[Collected data entries]

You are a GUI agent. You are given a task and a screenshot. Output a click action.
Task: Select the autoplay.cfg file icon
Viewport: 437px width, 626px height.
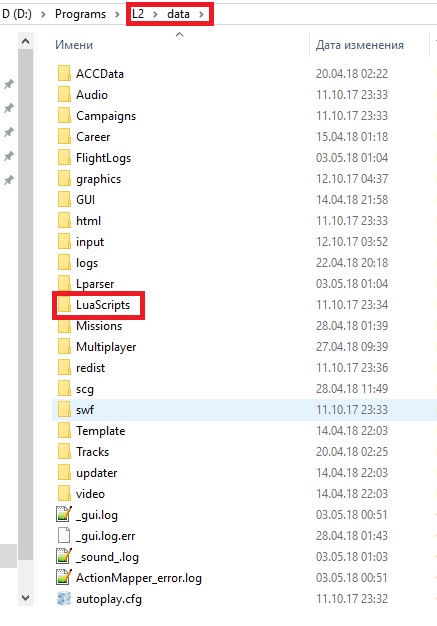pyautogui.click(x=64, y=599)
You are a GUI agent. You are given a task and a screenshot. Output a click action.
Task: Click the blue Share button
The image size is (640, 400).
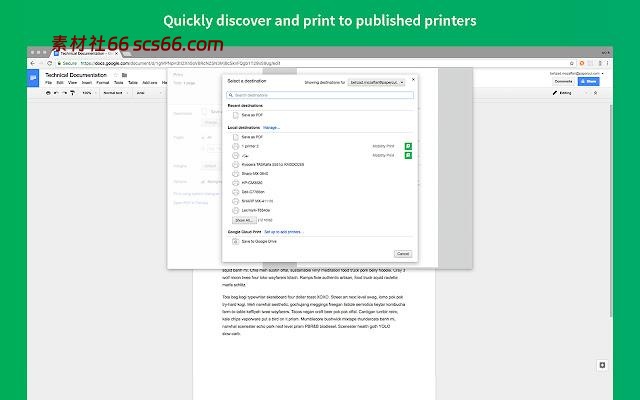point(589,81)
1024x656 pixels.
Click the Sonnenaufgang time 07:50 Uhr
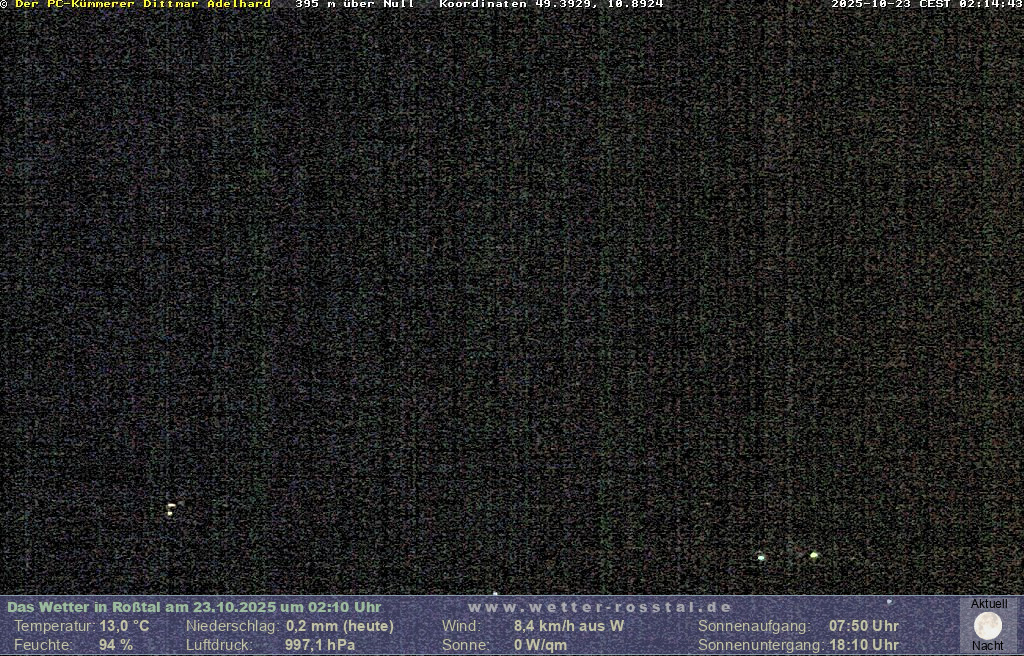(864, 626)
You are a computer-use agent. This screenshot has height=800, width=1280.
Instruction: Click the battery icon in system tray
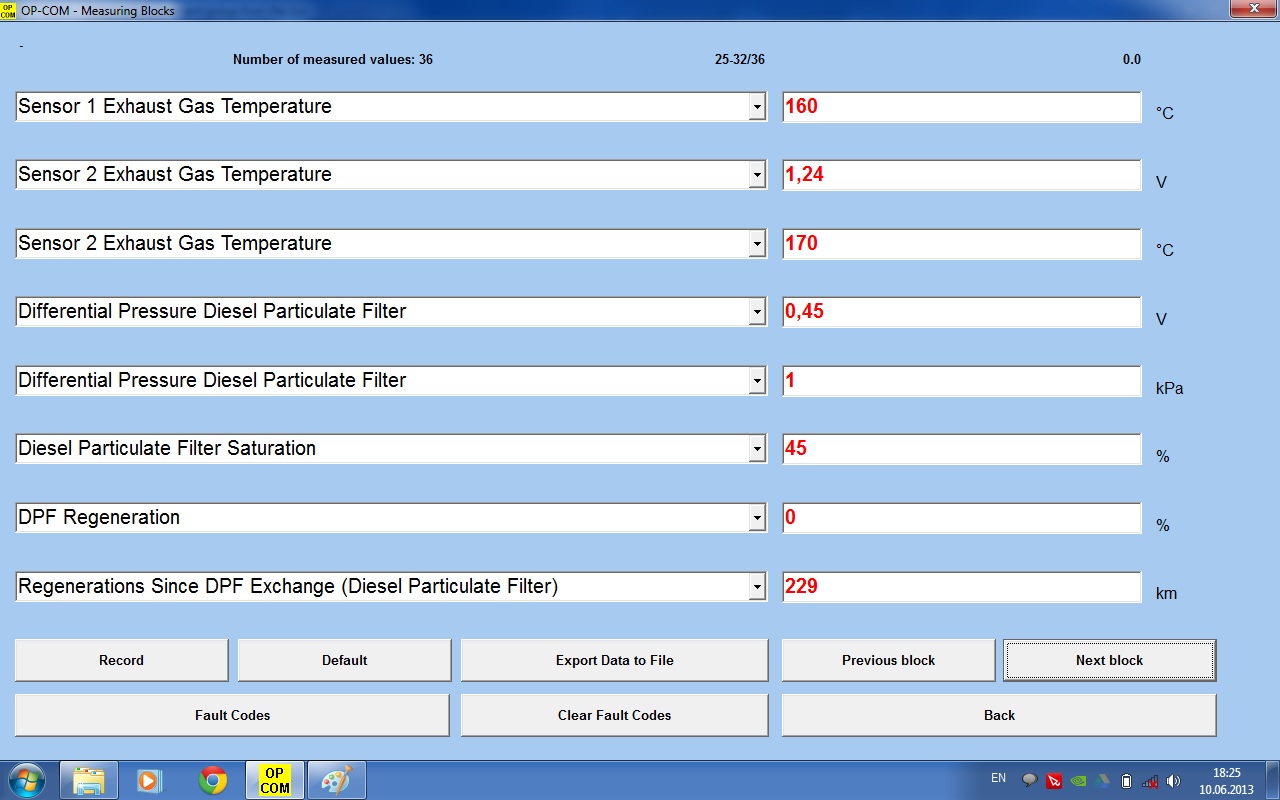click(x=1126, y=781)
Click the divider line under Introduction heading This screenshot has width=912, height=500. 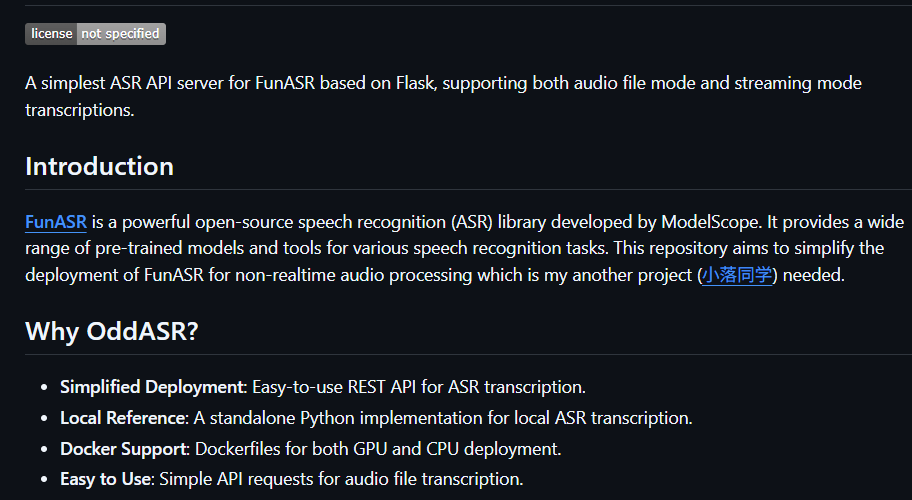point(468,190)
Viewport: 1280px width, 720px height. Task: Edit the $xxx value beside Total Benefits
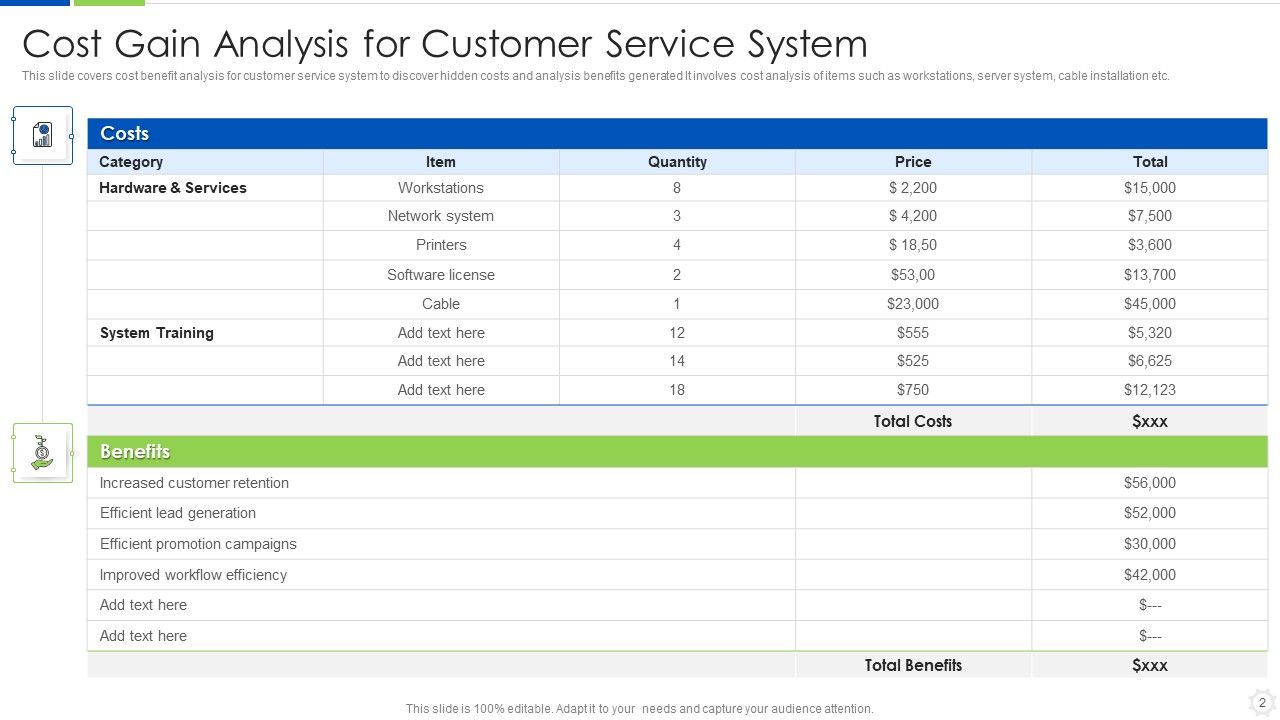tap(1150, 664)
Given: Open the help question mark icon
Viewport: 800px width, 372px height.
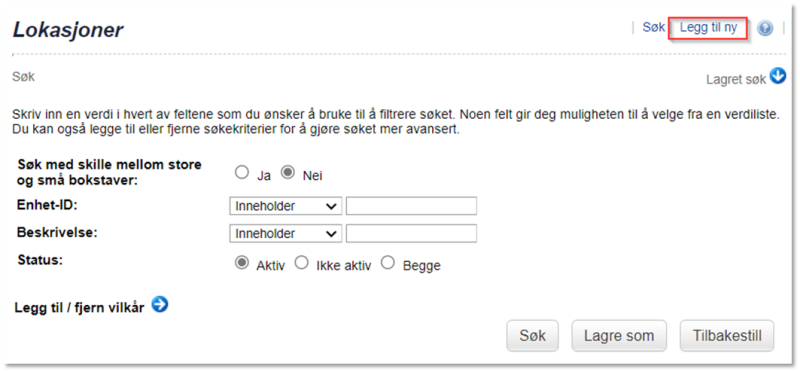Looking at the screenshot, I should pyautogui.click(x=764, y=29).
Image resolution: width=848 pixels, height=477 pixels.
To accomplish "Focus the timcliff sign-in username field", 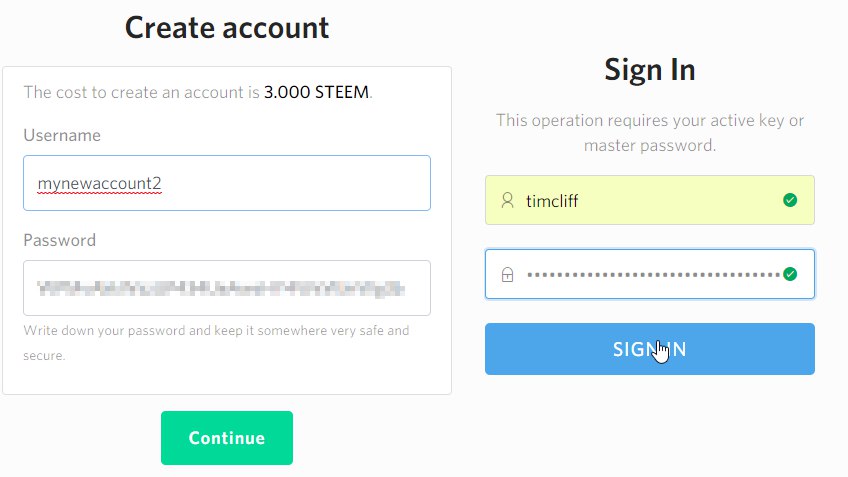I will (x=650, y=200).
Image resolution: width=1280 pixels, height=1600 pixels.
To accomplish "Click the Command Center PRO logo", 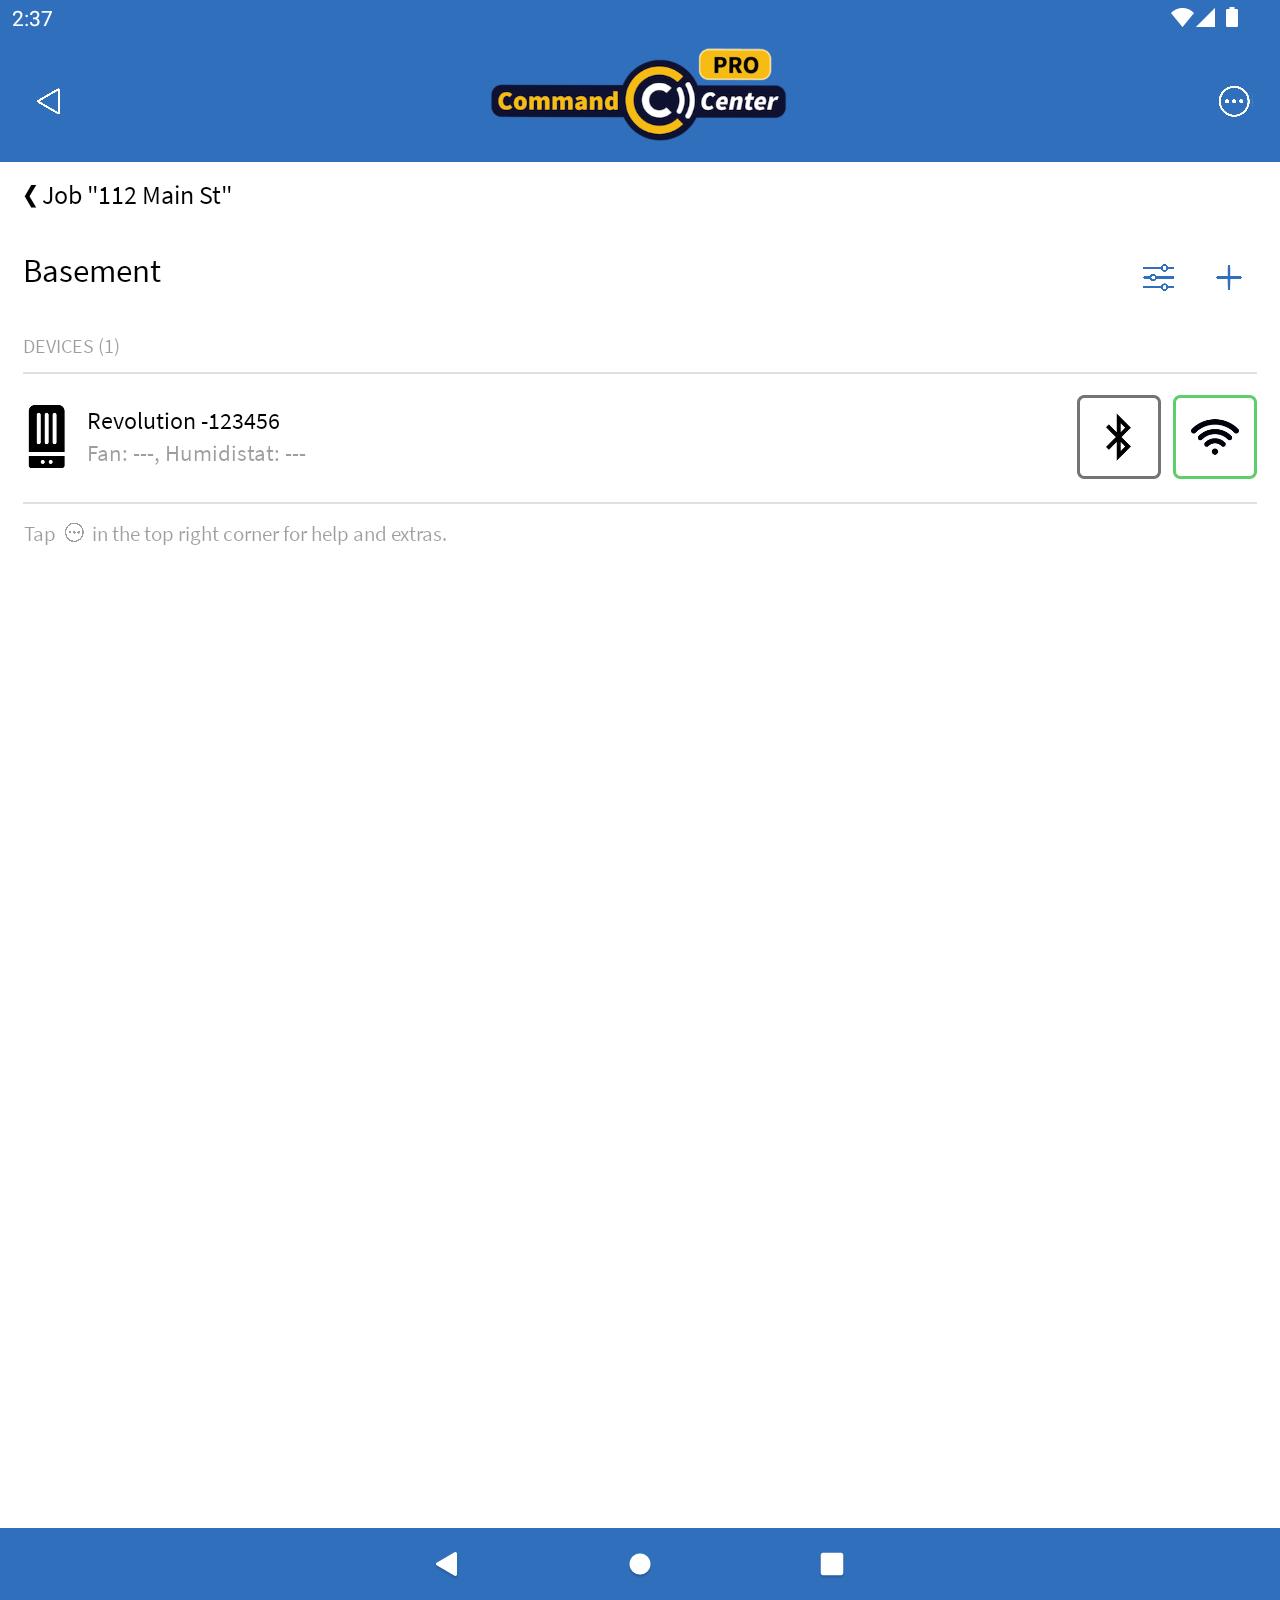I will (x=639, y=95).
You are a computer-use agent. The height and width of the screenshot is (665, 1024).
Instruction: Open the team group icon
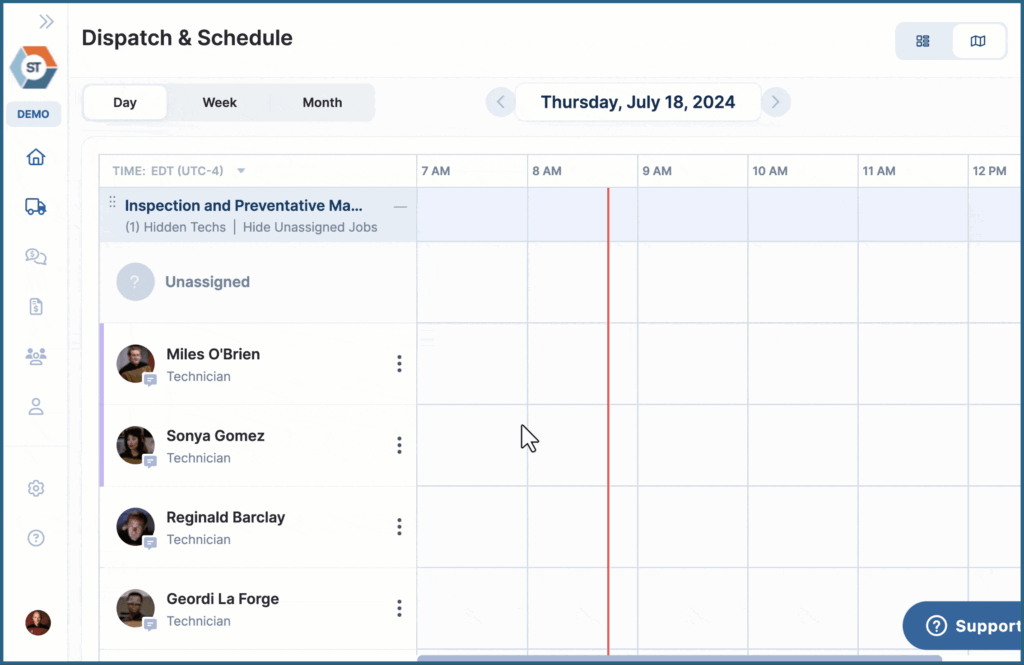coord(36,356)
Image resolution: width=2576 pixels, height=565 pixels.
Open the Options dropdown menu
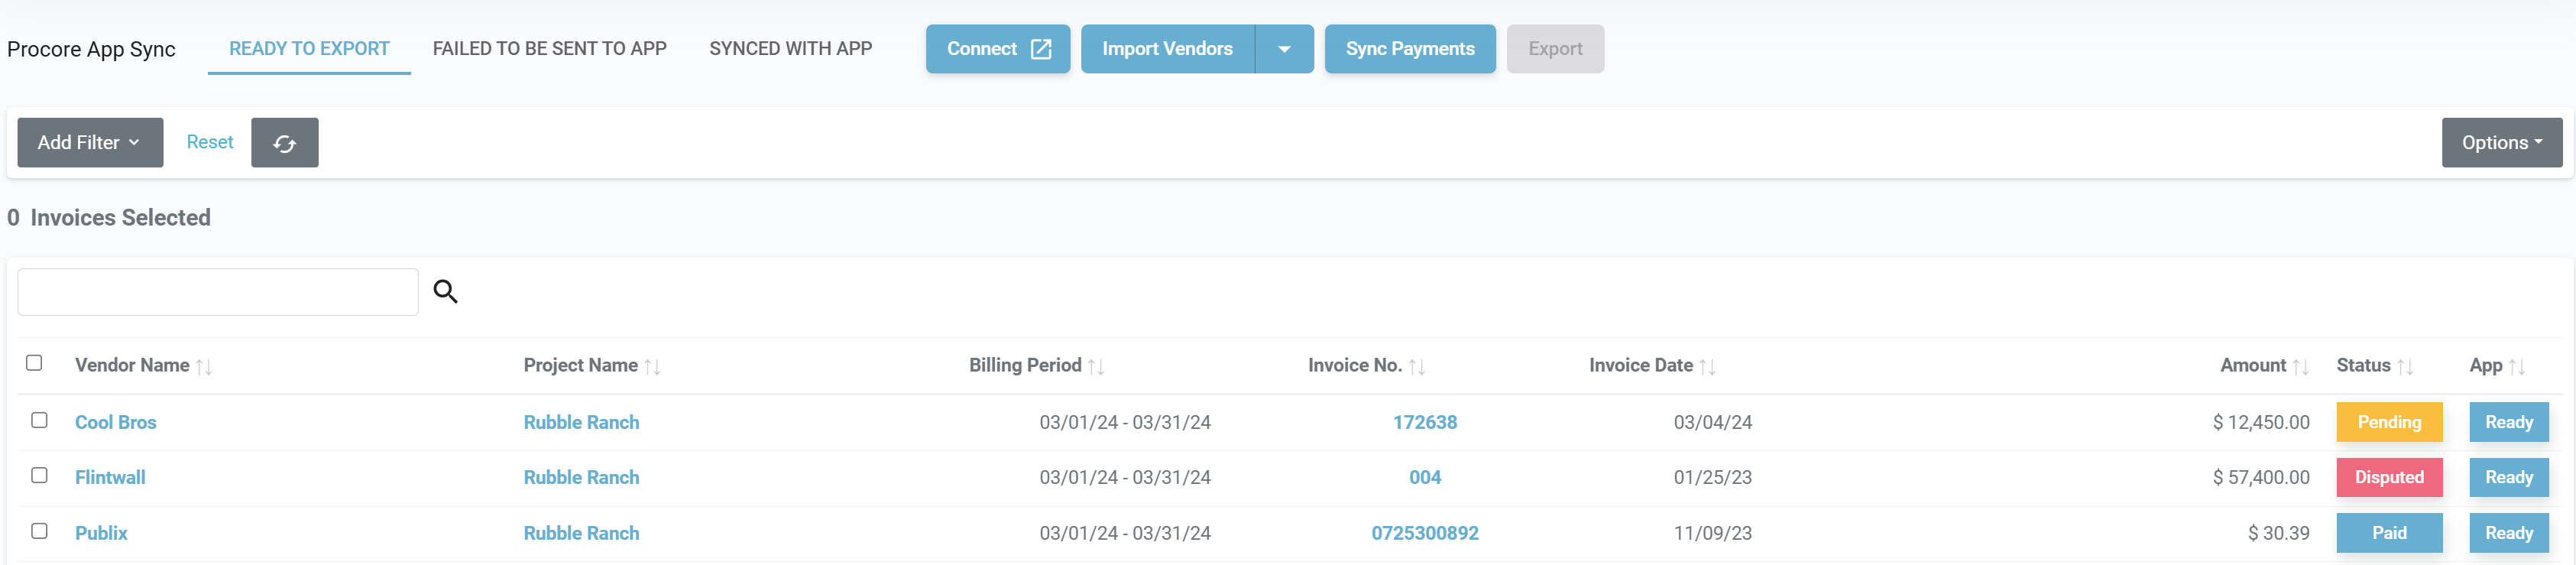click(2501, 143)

What you will do - Go through the entries above and copy each line with "computer" in it.

Worked solution -
You are a computer-use agent. This screenshot has height=800, width=1280.
You are a computer-use agent. The height and width of the screenshot is (665, 1024).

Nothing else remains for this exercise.